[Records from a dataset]
◇ ◇ ◇ ◇

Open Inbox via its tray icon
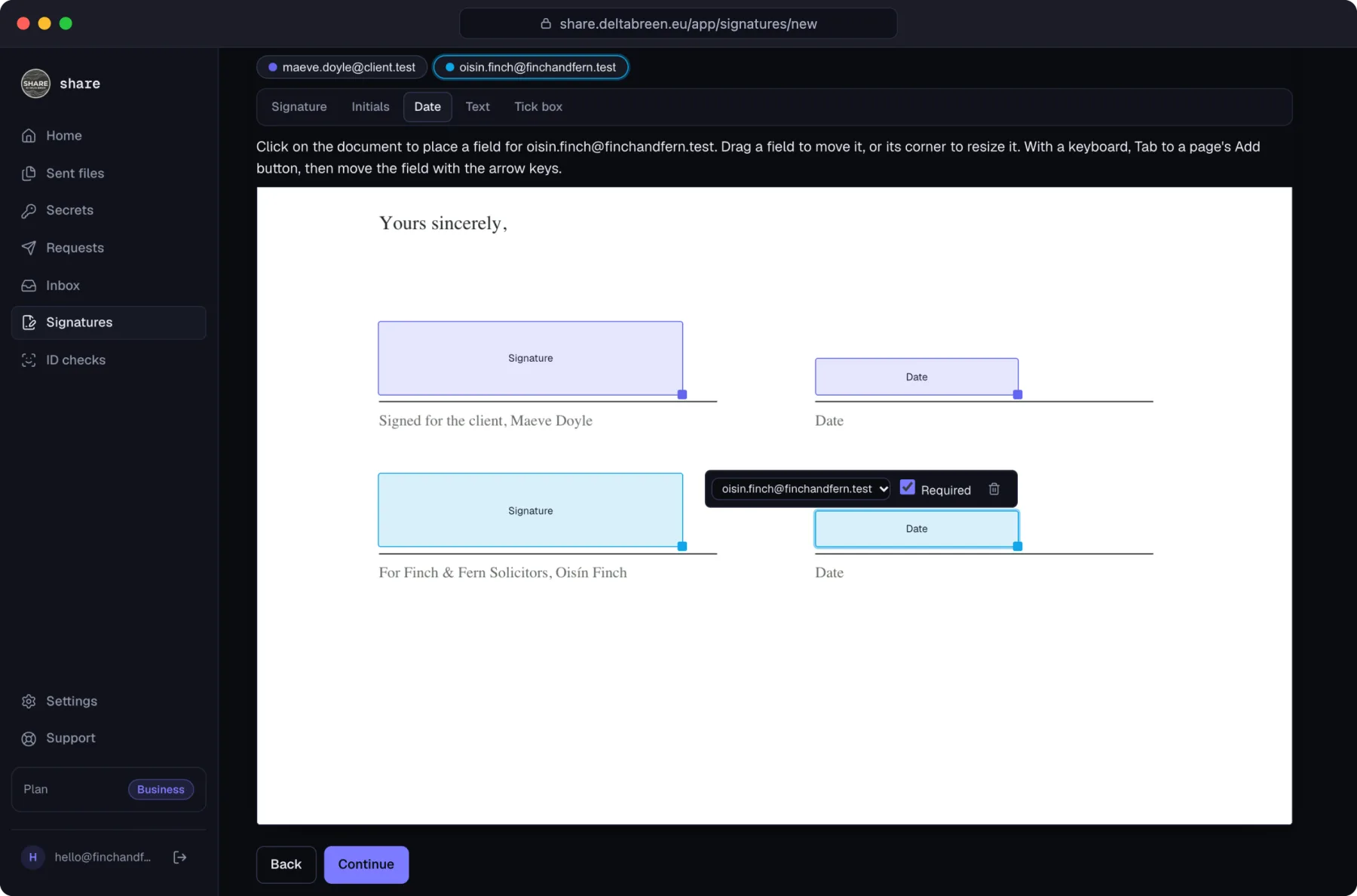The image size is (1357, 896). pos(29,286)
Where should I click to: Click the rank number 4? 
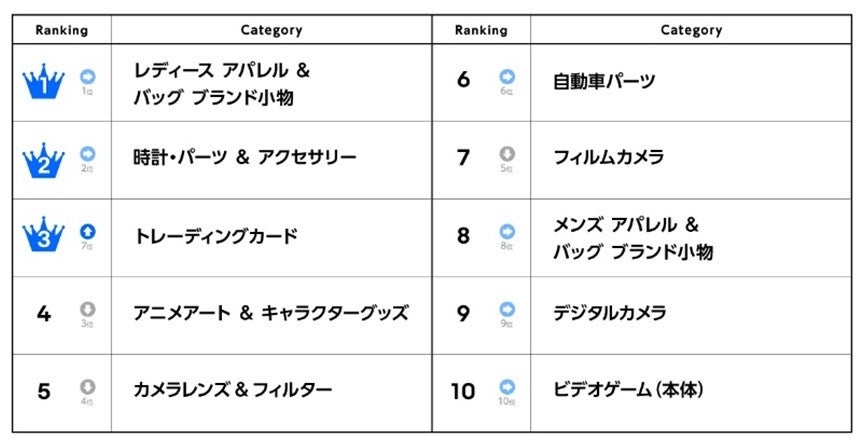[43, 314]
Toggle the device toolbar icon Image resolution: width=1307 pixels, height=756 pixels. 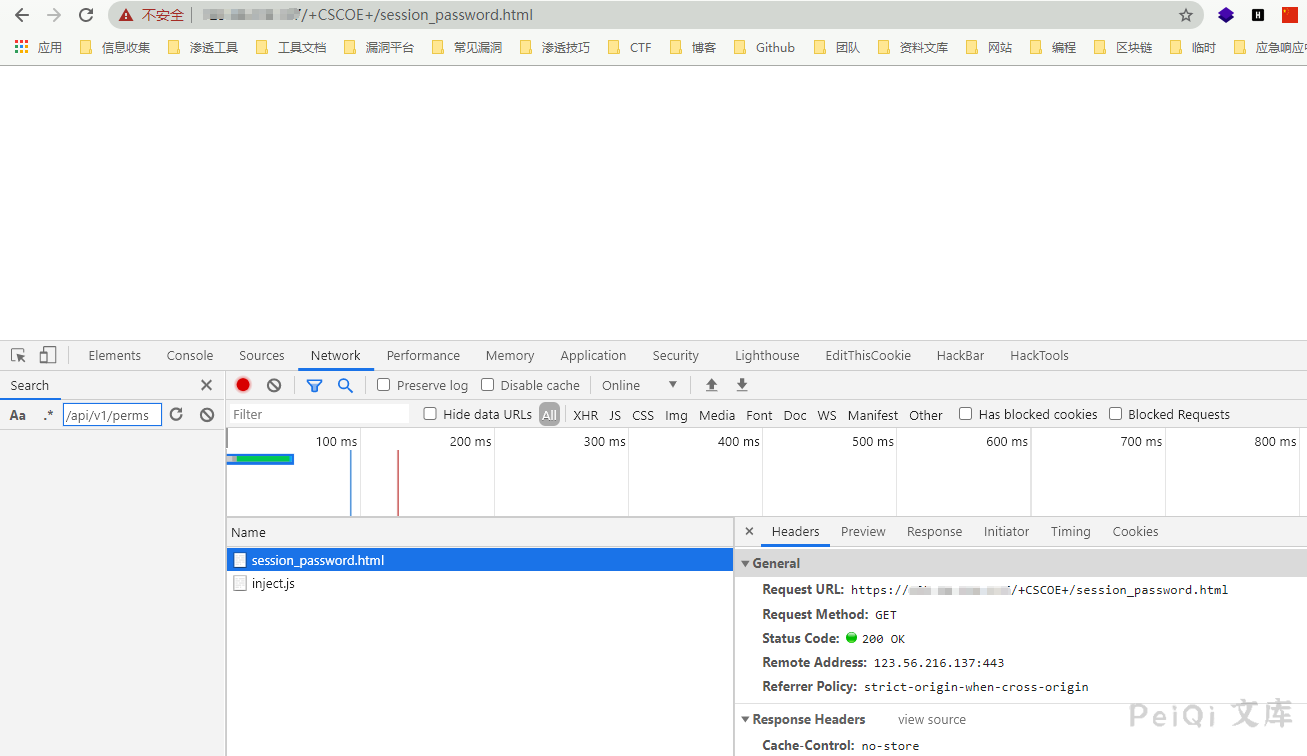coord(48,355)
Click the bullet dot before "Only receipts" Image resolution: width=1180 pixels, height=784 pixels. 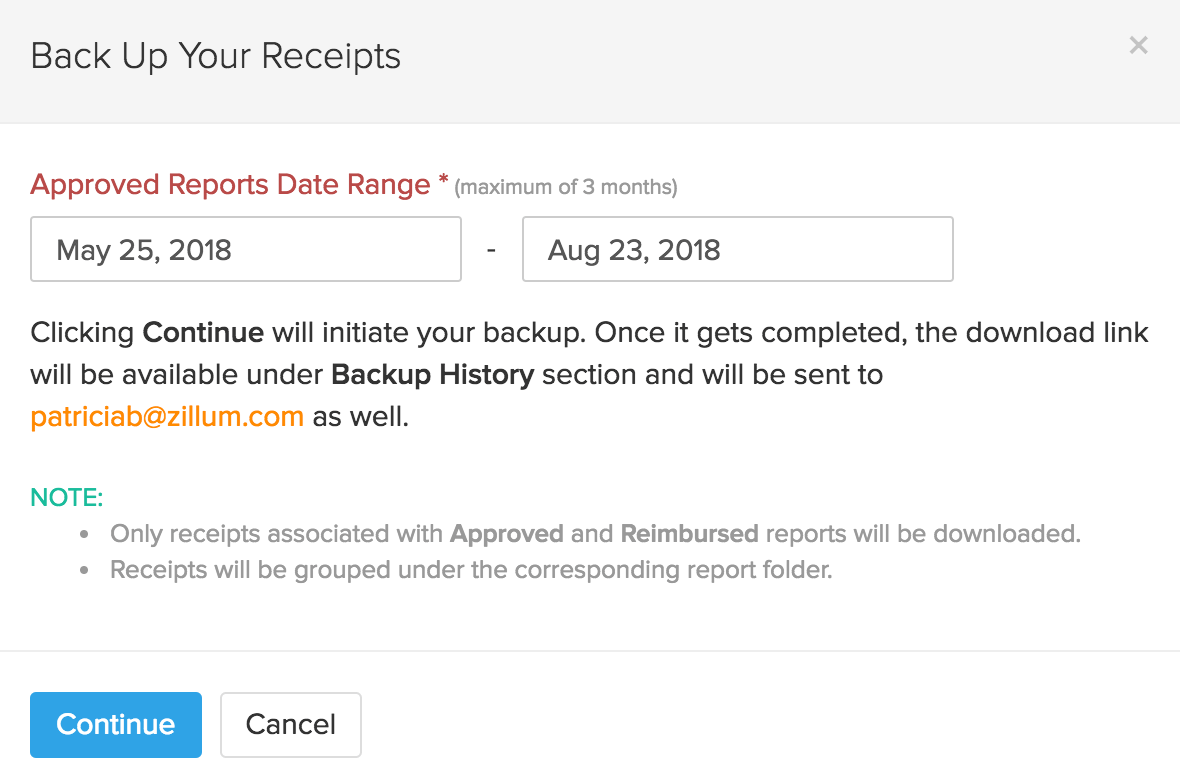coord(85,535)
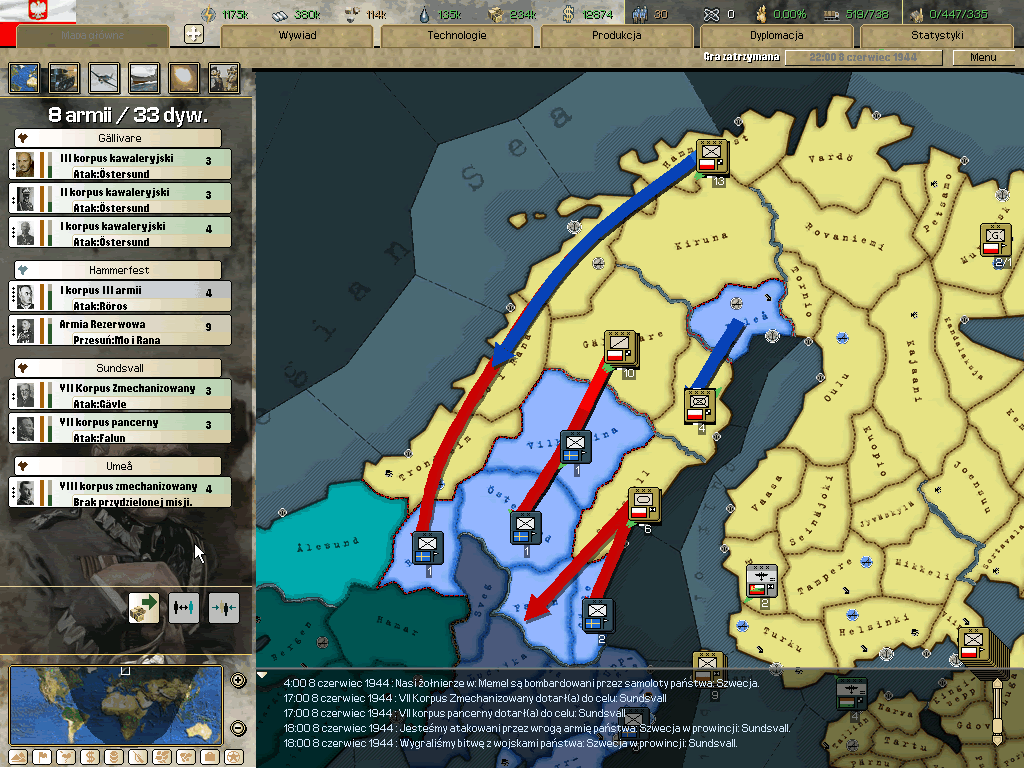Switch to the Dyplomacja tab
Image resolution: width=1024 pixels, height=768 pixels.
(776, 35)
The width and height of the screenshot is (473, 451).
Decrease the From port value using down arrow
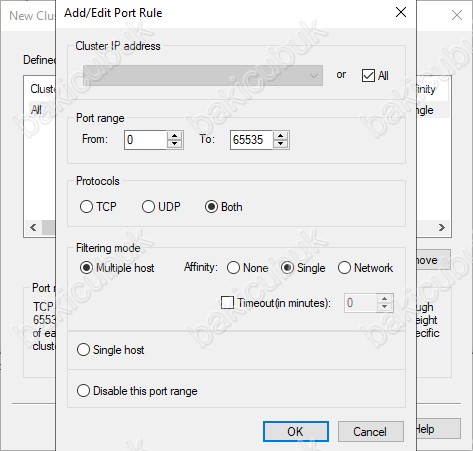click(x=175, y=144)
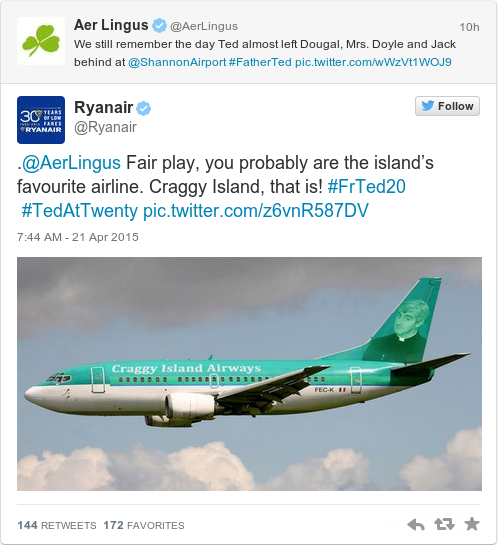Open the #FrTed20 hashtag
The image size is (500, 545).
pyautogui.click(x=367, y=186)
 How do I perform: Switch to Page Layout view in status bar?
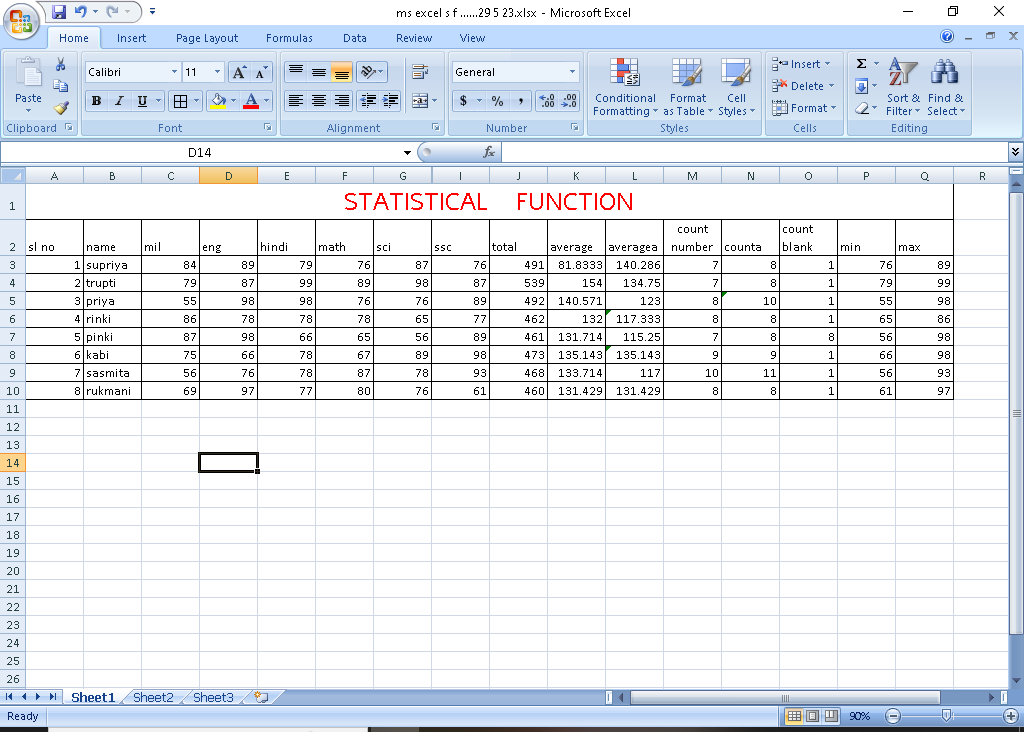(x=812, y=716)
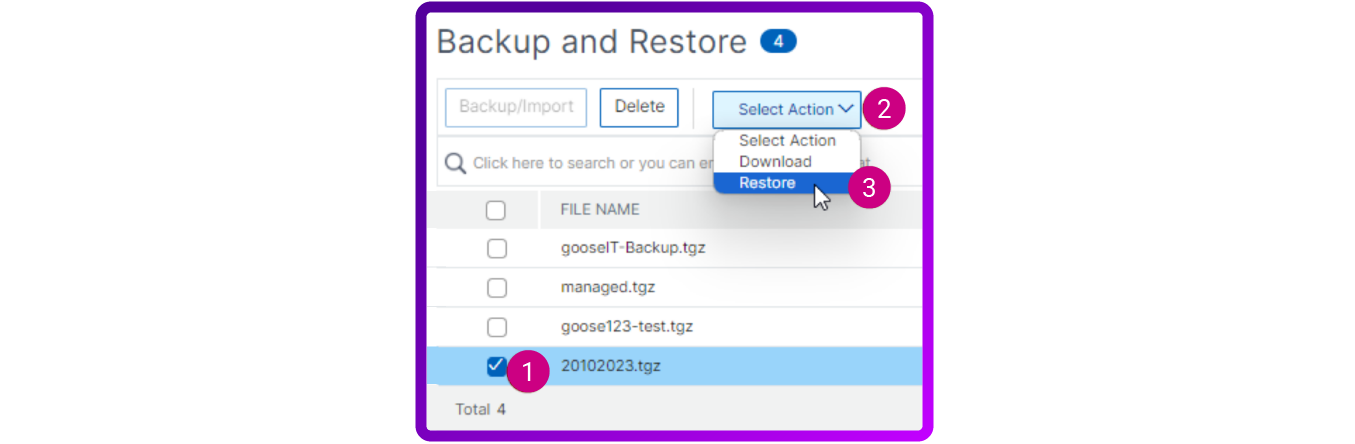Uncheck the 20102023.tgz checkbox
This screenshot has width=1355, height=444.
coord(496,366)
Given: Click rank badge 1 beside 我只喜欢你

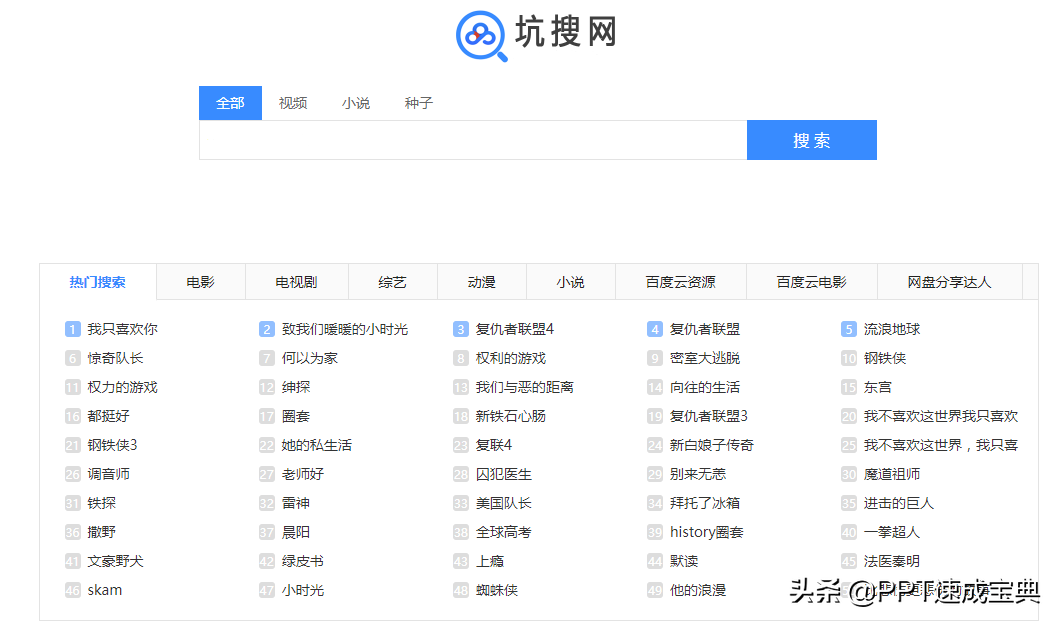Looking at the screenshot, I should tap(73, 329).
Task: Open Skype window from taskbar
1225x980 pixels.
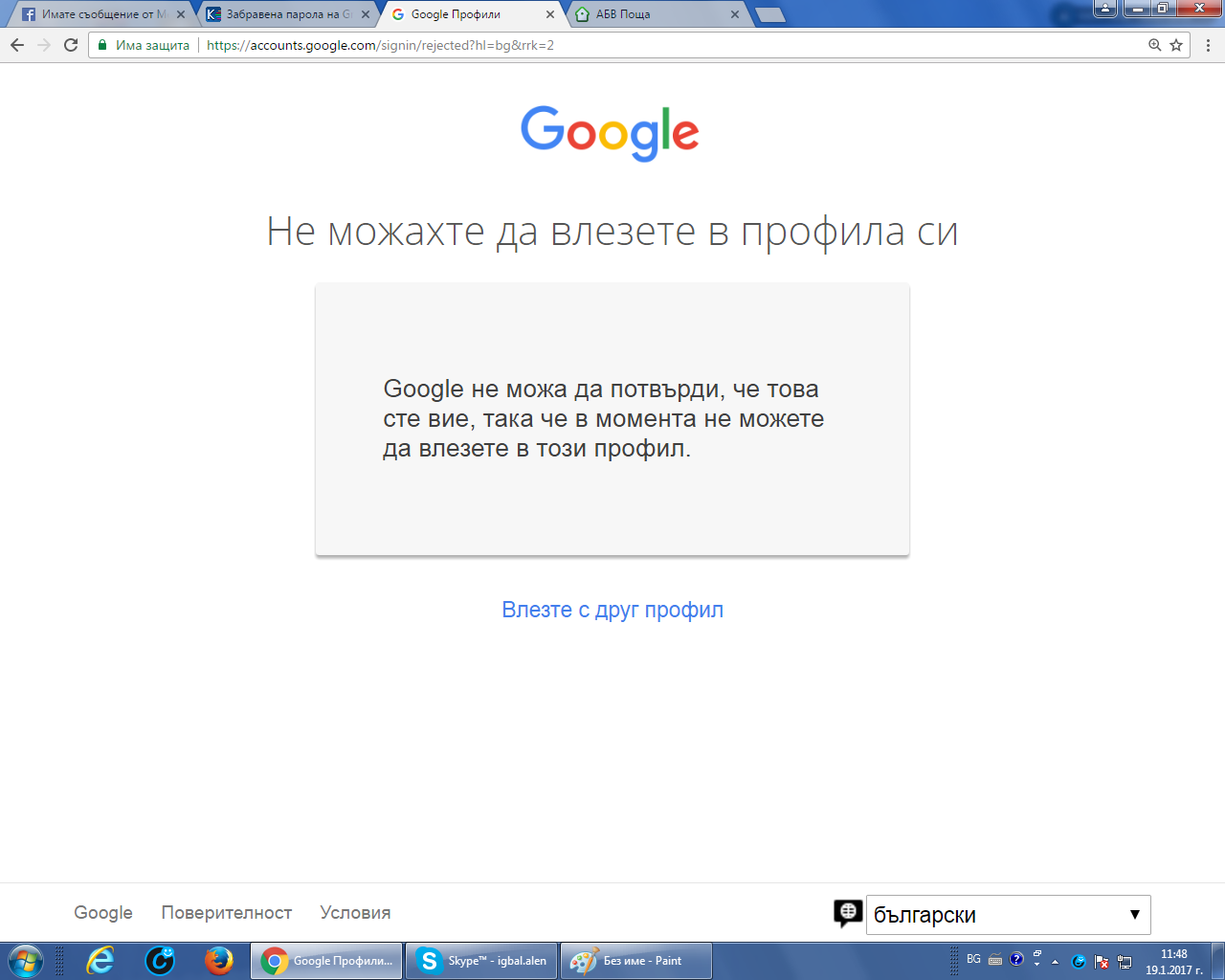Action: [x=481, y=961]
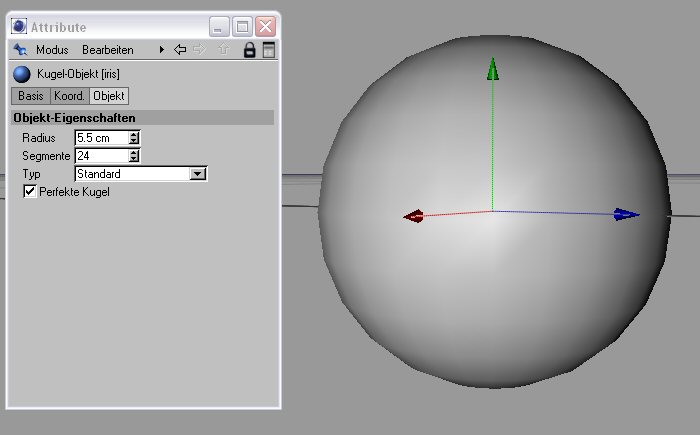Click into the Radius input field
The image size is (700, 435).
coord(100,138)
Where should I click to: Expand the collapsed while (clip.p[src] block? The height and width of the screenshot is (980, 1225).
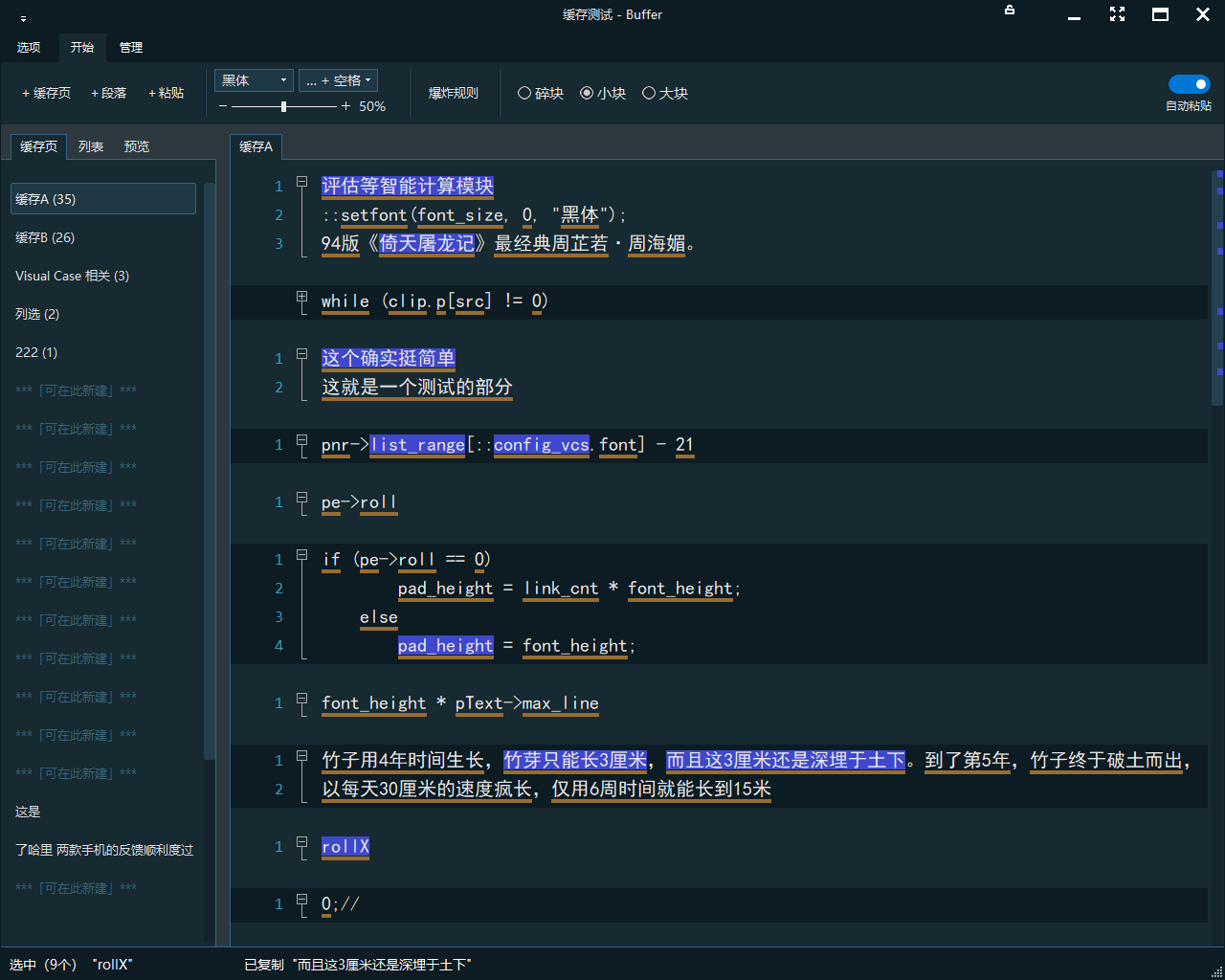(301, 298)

◇ ◇ ◇ ◇

The line holding "How do I perform: Switch" starts the copy and the line holding "Task: Open Skype window from taskbar" ends it. Repeat those two lines above and all between them exactly, leaving out pictures.

EXERCISE SOLUTION -
 How do I perform: Switch to Page Layout view in status bar?
(x=812, y=716)
Uncheck the 20102023.tgz checkbox
This screenshot has width=1355, height=444.
coord(496,366)
Given: Click rank badge 1 beside 我只喜欢你

Looking at the screenshot, I should tap(73, 329).
Task: Open Skype window from taskbar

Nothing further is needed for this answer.